Yeah, I know there was a joke posting on SB Nation concerning a fan rebellion at the news of the Matt Garza trade to the Cubs.

And in the real world, some won't like the arrival of a 15-game-winner at relatively low cost in both salary and high-end prospects. But this trade has almost all upside with a ripple effect on a whole slew of other Cubs pitchers.

Here's the list:

1. Garza has "ace" potential." That means Carlos Zambrano, trying to establish two seasons in a row of peace and calm, now does not have to over-throw to prove he's the Big Z Big Dog. Just pitch, Z, don't worry if you're the ace.

2. The pressure on Andrew Cashner lessens. Probably targeted for the rotation, Cashner now is not the default No. 3 starter. He moves down to No. 4, or even lower if he's not lights out in spring training. The Braves proved for years that breaking in a talented starter slowly, in middle relief or the bottom of the rotation, is the proper way to go. And so it will go for Cashner.

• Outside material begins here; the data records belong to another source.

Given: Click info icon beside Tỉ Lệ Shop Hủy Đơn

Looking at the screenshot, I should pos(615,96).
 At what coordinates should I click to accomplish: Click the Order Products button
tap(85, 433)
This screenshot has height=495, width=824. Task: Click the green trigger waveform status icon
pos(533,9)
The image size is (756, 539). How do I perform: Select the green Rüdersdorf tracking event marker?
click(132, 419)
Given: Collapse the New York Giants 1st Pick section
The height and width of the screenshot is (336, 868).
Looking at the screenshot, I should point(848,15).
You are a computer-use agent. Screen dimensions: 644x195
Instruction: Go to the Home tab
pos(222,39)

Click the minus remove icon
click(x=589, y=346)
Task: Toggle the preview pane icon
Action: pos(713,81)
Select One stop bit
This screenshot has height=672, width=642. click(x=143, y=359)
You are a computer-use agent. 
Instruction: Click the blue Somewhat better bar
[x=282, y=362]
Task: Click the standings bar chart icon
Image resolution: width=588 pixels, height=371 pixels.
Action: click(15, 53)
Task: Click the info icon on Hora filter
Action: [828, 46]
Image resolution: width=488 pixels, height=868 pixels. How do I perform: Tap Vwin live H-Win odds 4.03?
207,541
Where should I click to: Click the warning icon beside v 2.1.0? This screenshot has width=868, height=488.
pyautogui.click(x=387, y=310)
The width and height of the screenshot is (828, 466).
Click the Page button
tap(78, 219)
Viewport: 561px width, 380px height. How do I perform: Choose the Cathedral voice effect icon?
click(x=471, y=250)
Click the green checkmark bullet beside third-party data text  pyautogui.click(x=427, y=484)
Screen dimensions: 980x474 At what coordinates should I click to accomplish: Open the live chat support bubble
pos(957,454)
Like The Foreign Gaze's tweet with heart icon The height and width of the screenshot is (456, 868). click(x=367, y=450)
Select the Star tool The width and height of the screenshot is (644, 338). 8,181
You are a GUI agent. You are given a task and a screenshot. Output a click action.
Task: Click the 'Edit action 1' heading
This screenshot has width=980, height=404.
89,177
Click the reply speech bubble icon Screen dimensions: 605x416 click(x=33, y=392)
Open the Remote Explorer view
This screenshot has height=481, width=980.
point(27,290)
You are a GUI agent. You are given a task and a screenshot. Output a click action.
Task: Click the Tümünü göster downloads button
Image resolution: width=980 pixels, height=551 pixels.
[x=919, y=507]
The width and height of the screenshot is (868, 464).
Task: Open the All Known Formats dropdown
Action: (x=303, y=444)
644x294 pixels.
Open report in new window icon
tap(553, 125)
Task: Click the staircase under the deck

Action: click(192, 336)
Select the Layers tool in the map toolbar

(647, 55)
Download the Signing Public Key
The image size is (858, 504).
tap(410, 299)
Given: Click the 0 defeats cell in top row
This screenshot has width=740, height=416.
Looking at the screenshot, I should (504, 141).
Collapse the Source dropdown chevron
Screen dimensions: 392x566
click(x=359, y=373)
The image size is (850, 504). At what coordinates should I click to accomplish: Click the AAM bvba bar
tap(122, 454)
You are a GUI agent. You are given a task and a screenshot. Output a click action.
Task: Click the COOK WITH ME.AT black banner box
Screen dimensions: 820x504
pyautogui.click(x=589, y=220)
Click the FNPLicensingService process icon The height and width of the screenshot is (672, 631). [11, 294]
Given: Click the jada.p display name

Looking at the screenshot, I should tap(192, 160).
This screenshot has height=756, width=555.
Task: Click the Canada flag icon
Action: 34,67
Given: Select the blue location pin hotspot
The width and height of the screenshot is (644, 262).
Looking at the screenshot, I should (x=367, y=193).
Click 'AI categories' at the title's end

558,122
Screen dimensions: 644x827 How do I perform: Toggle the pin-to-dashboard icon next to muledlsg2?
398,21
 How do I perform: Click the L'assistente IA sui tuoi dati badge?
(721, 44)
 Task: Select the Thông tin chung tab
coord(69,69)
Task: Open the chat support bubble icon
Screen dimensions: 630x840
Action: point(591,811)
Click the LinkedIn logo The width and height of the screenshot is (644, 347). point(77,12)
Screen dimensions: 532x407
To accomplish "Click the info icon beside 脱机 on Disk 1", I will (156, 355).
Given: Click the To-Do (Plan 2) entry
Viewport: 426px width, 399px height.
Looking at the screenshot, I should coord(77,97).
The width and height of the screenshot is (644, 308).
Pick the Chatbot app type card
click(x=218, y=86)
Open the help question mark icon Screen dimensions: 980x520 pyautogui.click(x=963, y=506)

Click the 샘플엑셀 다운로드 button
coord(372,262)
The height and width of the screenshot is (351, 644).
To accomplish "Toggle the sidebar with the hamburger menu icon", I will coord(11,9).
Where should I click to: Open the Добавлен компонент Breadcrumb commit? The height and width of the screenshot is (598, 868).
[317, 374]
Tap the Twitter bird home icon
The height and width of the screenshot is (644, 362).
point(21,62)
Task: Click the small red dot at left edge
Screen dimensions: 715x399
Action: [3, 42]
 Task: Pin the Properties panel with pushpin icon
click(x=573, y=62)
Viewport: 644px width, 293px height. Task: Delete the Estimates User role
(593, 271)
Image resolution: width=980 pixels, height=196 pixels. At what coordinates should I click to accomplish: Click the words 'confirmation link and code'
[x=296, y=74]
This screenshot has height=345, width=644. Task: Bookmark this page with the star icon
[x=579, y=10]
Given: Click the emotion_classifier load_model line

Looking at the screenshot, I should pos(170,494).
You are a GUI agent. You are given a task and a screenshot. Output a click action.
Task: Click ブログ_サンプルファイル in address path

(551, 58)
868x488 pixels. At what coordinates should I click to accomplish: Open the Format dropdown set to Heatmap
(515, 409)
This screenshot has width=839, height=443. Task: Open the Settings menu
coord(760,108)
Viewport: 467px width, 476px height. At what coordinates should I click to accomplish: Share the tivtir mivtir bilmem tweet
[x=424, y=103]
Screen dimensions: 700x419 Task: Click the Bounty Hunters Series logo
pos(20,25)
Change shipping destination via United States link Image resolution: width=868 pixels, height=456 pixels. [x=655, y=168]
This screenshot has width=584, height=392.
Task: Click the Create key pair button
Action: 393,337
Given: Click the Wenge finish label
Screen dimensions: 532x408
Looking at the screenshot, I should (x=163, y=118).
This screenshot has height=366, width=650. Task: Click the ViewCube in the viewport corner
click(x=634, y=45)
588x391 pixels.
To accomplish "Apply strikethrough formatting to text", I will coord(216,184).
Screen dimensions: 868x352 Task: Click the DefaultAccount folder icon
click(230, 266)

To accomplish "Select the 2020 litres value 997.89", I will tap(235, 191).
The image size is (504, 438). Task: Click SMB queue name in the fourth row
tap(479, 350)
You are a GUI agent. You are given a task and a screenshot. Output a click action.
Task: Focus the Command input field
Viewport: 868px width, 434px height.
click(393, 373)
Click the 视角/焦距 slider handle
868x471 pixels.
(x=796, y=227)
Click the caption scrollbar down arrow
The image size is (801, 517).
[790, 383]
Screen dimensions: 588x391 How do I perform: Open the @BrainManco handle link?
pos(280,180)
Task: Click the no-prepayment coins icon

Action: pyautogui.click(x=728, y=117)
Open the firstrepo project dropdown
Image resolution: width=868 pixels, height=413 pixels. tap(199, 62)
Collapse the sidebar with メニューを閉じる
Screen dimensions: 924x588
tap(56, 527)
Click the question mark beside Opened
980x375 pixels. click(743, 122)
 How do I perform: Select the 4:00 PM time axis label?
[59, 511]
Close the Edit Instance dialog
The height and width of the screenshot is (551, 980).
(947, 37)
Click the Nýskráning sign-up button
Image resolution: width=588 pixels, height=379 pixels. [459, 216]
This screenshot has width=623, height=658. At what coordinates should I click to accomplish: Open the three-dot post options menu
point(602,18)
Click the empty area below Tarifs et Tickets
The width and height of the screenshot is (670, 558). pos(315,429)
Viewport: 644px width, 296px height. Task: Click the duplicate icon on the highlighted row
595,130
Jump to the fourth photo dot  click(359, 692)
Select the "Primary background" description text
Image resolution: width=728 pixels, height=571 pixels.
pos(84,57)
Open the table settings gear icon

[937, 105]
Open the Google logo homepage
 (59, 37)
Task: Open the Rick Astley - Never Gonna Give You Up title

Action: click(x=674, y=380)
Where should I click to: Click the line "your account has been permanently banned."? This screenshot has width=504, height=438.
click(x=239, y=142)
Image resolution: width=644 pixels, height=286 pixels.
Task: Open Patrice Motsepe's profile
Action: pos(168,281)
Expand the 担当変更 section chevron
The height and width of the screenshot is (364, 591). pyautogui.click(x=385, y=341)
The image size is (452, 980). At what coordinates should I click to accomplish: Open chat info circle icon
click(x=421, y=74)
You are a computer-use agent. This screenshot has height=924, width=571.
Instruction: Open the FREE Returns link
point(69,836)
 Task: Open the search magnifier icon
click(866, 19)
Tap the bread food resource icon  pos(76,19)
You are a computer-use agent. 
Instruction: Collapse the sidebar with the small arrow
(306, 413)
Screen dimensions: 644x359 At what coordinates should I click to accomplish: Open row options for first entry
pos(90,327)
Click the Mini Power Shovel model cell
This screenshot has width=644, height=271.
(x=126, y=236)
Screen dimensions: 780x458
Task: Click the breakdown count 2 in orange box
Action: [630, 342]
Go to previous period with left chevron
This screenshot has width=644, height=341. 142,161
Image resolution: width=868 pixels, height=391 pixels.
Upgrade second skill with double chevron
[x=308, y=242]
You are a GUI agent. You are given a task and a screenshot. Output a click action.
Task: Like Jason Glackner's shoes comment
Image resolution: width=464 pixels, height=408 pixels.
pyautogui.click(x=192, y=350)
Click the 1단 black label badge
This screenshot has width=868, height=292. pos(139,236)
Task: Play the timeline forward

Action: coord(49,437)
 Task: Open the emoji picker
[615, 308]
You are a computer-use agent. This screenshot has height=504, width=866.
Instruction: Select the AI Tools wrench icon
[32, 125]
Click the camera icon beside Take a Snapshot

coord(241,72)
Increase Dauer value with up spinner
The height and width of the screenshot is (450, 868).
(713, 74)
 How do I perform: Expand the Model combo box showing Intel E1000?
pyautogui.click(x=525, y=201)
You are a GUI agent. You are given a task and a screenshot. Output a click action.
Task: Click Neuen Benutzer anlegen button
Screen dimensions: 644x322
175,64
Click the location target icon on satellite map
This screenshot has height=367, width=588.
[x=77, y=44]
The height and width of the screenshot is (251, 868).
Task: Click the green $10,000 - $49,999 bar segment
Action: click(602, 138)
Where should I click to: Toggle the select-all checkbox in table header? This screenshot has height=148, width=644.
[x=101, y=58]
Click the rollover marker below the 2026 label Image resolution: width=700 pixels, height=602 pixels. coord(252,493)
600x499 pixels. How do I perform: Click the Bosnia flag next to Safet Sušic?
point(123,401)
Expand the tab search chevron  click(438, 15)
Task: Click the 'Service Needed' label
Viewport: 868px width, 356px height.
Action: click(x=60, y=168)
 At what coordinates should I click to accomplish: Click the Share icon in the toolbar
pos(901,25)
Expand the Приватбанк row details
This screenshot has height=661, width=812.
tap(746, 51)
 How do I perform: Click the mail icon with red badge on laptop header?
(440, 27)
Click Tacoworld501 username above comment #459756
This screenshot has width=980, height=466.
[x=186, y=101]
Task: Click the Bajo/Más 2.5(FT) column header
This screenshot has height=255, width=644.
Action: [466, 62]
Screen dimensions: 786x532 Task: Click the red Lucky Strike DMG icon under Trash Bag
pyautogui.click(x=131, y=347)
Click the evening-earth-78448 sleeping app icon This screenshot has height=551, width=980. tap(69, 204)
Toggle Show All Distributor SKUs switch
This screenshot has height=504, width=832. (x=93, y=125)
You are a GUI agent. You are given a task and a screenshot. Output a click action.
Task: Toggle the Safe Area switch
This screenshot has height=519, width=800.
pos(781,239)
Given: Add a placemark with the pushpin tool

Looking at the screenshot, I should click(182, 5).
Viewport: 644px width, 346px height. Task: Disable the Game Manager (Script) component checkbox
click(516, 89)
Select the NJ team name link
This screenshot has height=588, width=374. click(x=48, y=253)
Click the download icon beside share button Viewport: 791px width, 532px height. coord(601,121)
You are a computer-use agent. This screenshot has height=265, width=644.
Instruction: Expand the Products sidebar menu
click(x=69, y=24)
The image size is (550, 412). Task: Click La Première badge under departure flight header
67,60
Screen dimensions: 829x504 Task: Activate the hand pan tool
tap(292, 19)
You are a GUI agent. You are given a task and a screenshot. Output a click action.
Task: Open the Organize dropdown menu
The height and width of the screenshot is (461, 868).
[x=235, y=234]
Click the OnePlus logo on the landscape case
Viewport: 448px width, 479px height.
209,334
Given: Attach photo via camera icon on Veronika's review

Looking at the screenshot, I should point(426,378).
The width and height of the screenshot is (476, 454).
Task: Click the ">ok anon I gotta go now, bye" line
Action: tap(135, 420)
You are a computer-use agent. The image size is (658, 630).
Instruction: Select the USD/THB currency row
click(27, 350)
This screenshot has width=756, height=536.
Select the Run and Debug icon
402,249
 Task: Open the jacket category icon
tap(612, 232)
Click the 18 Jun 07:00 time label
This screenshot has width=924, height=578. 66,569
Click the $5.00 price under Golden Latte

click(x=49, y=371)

3. The bunsen burner is really lit up under Jeff Samardzija. Out of options, he has to make the Cubs' staff coming out of camp or likely go elsewhere. "The Shark" has a condo near Wrigley Field and likes living where the action is. Now Samardzija has only really one rotation slot for which to compete and no significant bullpen role available, either. Pitch lights-out, and he gets it. Anything less, well, do you like being a Pirate or Royal?

4. Although it's best to keep at least one lefty in the rotation, GM Jim Hendry now has the option of trading Tom Gorzelanny. The southwest suburban product had his moments in 2010, but also his pratfalls with control. Lower-priced and healthy, a lefty like him can still command a decent return. Best to have options like this rather than desperations to which the Cubs have been accustomed.

5. Randy Wells and Casey Coleman are cut from the same cloth as right-handers who must be fine with their command to get outs. They are No. 5 starter candidates, at best. Garza's arrival ensures they're not No. 4 prospects or even higher.

6. Garza's presence means a pitcher who won't be a strain on the bullpen as a "five-and-fly" guy. The Cubs have Carlos Marmol, Kerry Wood, Sean Marshall and John Grabow, if healthy, at the back end. The less the setup men in this group have to come in, and not earlier than needed, the better.

7. Away from the pitching staff, the price paid for Garza should not diminish the Cubs' pipeline of prospects or young players already on the parent club. Finally, they have some depth in the minor leagues to pull off a significant deal without surrendering a surefire prospect you wanted for your own club.

8. Garza came a lot cheaper compared to next July, when teams desperate for a starter for the stretch run would drive up his price.

OK, break up the riot. If you want a Riot, go to Jupiter, Fla., and then St. Louis, where an infielder by that nickname will wear wearing red for the first time in the majors. Stay calm and closer to home, the Cubs landed  a pretty good pitcher at a good price.